Mr Justice Fancourt said Anglo-Canadian firm Gowlings WLG and Paul Newman QC argued for a “broad exception” to the normal ‘without prejudice’ rules.

“It cannot be right that, in multi-party litigation, a defendant can only serve a contribution notice at real risk of its previous without prejudice negotiations with the claimant being put in evidence to assist the court in apportioning liability.

“The circumstances of this claim, where a likely defendant in a claim yet to be brought has had without prejudice negotiations with the likely claimant, are hardly unusual.”

Fancourt J said the exception that Gowling and Mr Newman were attempting to establish “would be capable of applying in many cases”.

The judge acknowledged that, if no exception was made, the trial judge might have an “incomplete picture” of the involvement of Aon, the main defendant in the case.

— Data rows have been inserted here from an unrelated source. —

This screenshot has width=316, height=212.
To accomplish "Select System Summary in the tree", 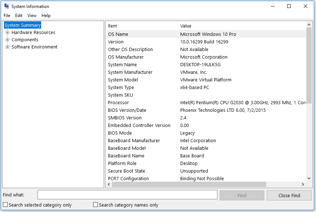I will coord(22,25).
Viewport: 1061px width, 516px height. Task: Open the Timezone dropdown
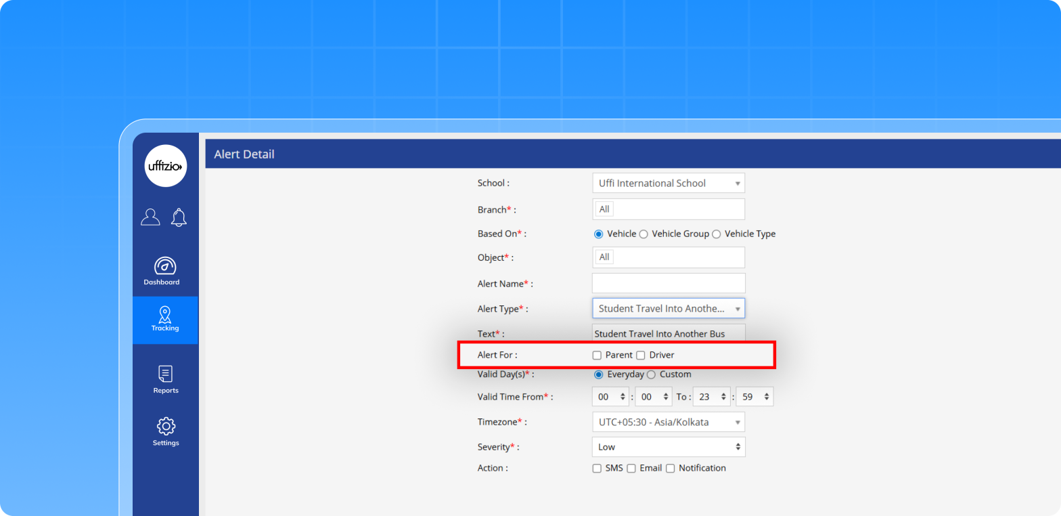[x=668, y=423]
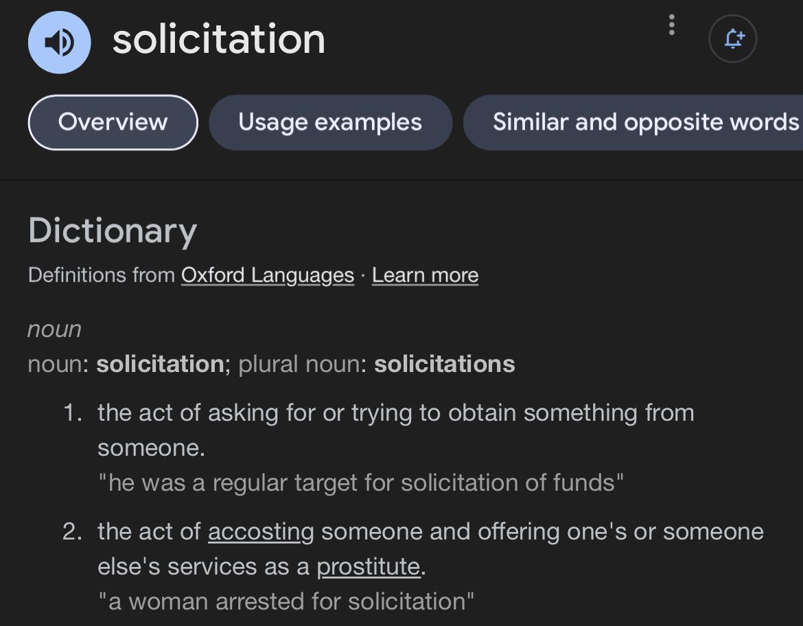Click the italic noun part-of-speech label
The height and width of the screenshot is (626, 803).
pos(55,329)
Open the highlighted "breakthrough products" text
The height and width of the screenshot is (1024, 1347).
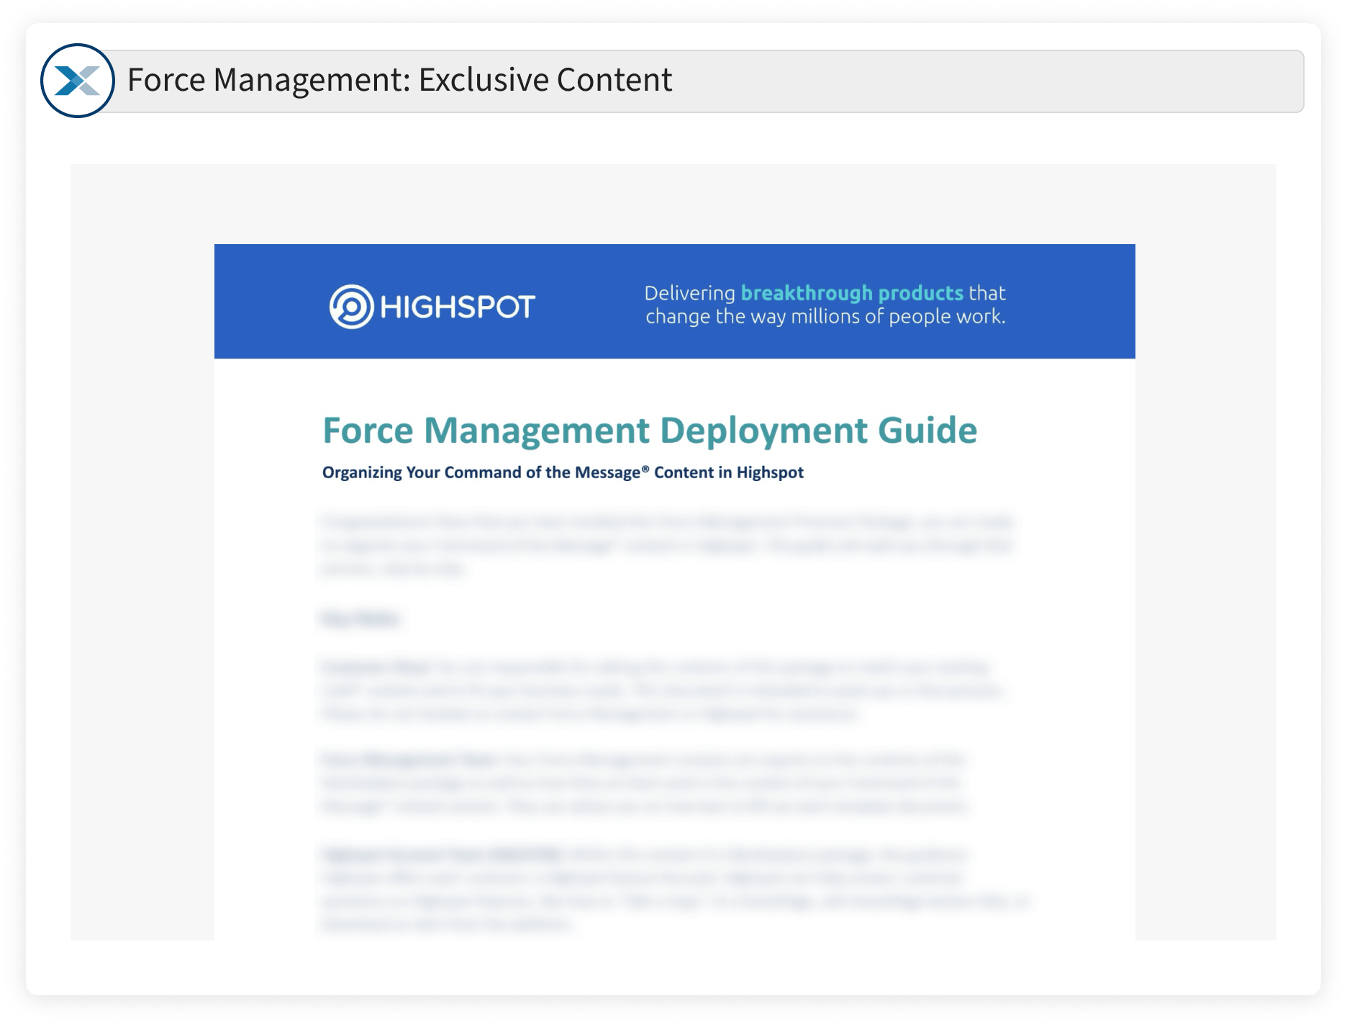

“That is, however, a consequence of any exclusionary rule of evidence and it is the inevitable consequence of the without prejudice rule, justified by broad policy considerations and underscored in this case by all parties’ implied agreement that their negotiations were to be inadmissible in evidence.”

The High Court heard in Briggs and others v Clay and others [2019] EWHC 102 (Ch) that the Aon defendants applied for a determination that the fact and content of without prejudice correspondence between May 2014 and October 2016, and a meeting in July 2014, should be inadmissible.

Fancourt J said “substantial parts” of those communications had been pleaded in their defence by Gowling and Mr Newman QC, referred to by the judge as the “lawyer defendants”.

Fancourt J said the claim was a professional negligence action brought by the employer partnerships, companies and trustees of the Gleeds pension scheme.

Aon was the scheme’s administrator and its professional adviser for many years.

In earlier part 8 proceedings brought by employee trustees of the scheme, Mr Justice Newey ruled that various deeds prepared by Aon were invalidly executed and of no effect.

Some of the ineffective deeds were intended to reduce the burden on the employers of financing the scheme.

Gowling and Mr Newman acted for the employers in the part 8 claim and in an agreed compromise of the employers’ appeal against the order of Newey J.

Fancourt J went on: “The decision of Newey J was not the decision that the participating employers and Aon were hoping to receive. They had to decide whether to appeal it.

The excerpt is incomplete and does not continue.